Collected data entries –

>>>

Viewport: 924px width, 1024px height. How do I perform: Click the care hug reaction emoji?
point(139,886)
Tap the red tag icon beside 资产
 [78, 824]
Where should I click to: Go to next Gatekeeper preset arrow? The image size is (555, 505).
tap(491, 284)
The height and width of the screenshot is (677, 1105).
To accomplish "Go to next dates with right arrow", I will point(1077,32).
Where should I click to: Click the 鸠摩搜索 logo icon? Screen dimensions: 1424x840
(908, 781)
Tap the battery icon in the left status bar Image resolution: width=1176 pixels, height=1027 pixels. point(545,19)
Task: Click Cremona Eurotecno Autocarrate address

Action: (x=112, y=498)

<<<

TASK GOAL –
Each line from the one holding "Where should I click to: Go" down to the end of the records above is to be repeated exactly; no other line belongs in the reply.

FINAL ANSWER –
Where should I click to: Go to next Gatekeeper preset arrow? The image size is (555, 505).
tap(491, 284)
The height and width of the screenshot is (677, 1105).
To accomplish "Go to next dates with right arrow", I will point(1077,32).
Where should I click to: Click the 鸠摩搜索 logo icon? Screen dimensions: 1424x840
(908, 781)
Tap the battery icon in the left status bar Image resolution: width=1176 pixels, height=1027 pixels. point(545,19)
Task: Click Cremona Eurotecno Autocarrate address

Action: (x=112, y=498)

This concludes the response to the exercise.